I really like 3D printing as a technology for orthotics and other custom- or quasi-medical soles or shoes. SmarTech Analysis projecting it as part of a segment that will reach nearly $1 billion in revenues by 2030 in its  “Medical Devices 2021: Market Opportunities for 3D Prosthetics, Orthotics and Audiology Devices” report.

I also like AM for specialized shoes, such as HP did with climbing shoes. I can really see a business case for 3D printed soles, especially in conjunction with companies or organizations that walk a lot (see FitMyFoot and Leisure Care). Imagine you could go to the US Army and tell them you could make all of their 480,000 personnel walk with greater comfort and feel more well rested. The same could be done with UPS, the NYPD, and other organizations. Construction companies, factory workers, and more could benefit, as would their employers if they got customized gradient insoles. That’s a wonderful business case.

3D Printed Sandals

3D printed shoes as is are too expensive and, in their current form, curiosities. However, in the long run the potential to upend the shoe business. By requiring less capital tied up in stock and creating less fashion risk while being quicker to market, 3D printing can disrupt the shoe business—if someone gets it right. But, this will take time. Until then, it’s possible to 3D print a perfectly viable 3D printed footwear product for the masses right now. We can 3D print sandals.

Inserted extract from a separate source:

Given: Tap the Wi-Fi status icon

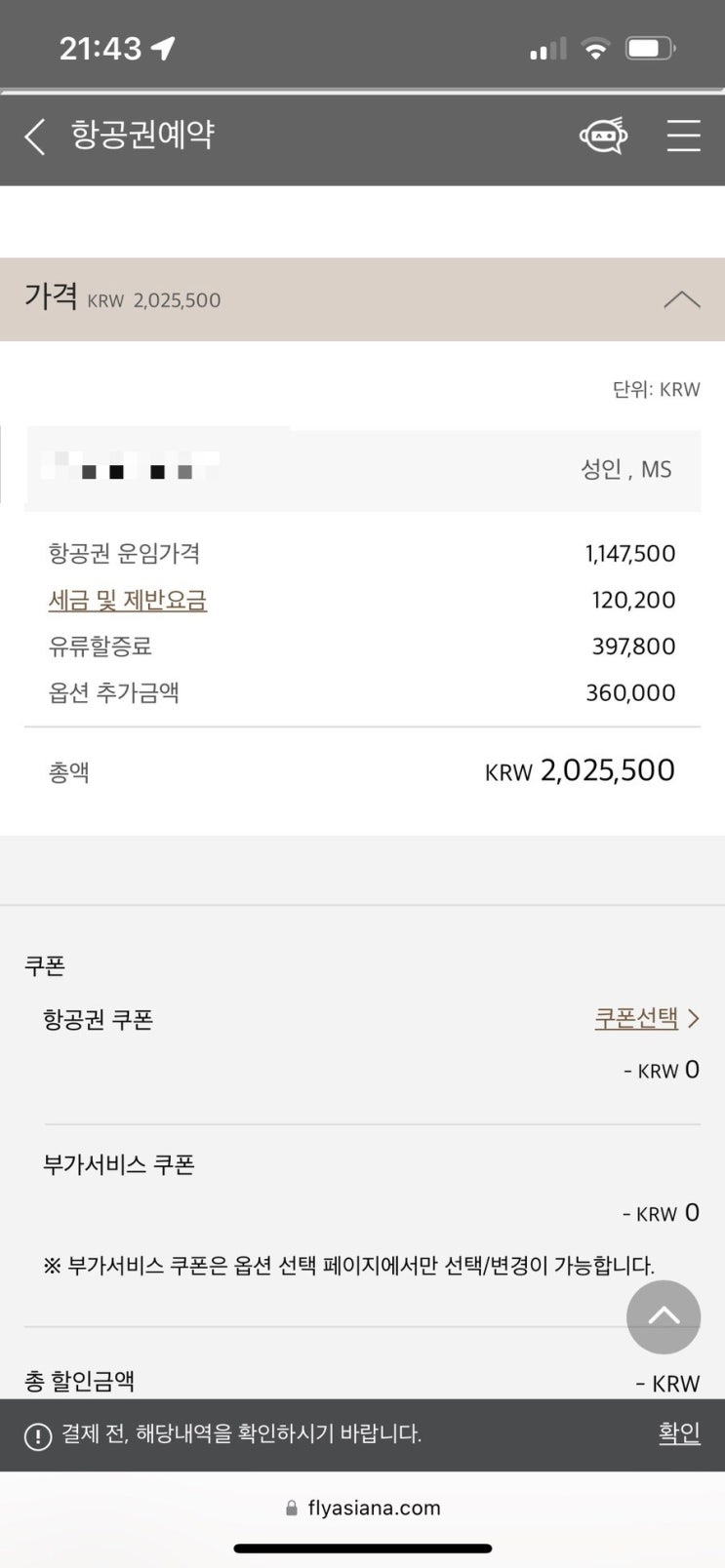Looking at the screenshot, I should [x=594, y=48].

Using desktop material extrusion 3D printers, powder bed fusion equipment, and flexible vat polymerization resins, AM can already make fully functional 3D printed sandals. They’d be more expensive than regular sandals, but, we can make unique textures with wicking effects to engender comfort. Because they don’t enclose the foot, you don’t have the problems that the 3D printed shoe has. It won’t be sweaty as hell. Your feet won’t feel hot and uncomfortable. You won’t slip and slide around like crazy inside the shoe either.

It’s possible to customize the inside structure to a 3D scan, or even customize at the voxel level with a gradient sole. One could make the whole thing out of one 3D print out of one material. It would be cost-effective to make and require little labor. It would be a low structure, so a very cost effective 3D print.

People have been 3D printing slippers for years now. Asics made a recovery slipper, while this research team made a sensor sandal for diabetics. You can download a wide variety of flip flop files. Retraction Footwear attempted to sell 3D printed flip flops, but didn’t succeed. People tried to do a Kickstarter with Impact footwear as well but this didn’t work. Fused and Zellerfeld are developing slip-ons that are close to sandals.

However, still no one has really built a brand around a 3D printed slipper successfully. Most of the 3D printed efforts were simply not promoted well enough and didn’t reach a wide audience. Others looked horrible or were poorly made. Generally no one has seemed to make a good brand, a good idea and a good design come to life in the minds of many. This is a straightforward business opportunity but getting it right won’t be easy.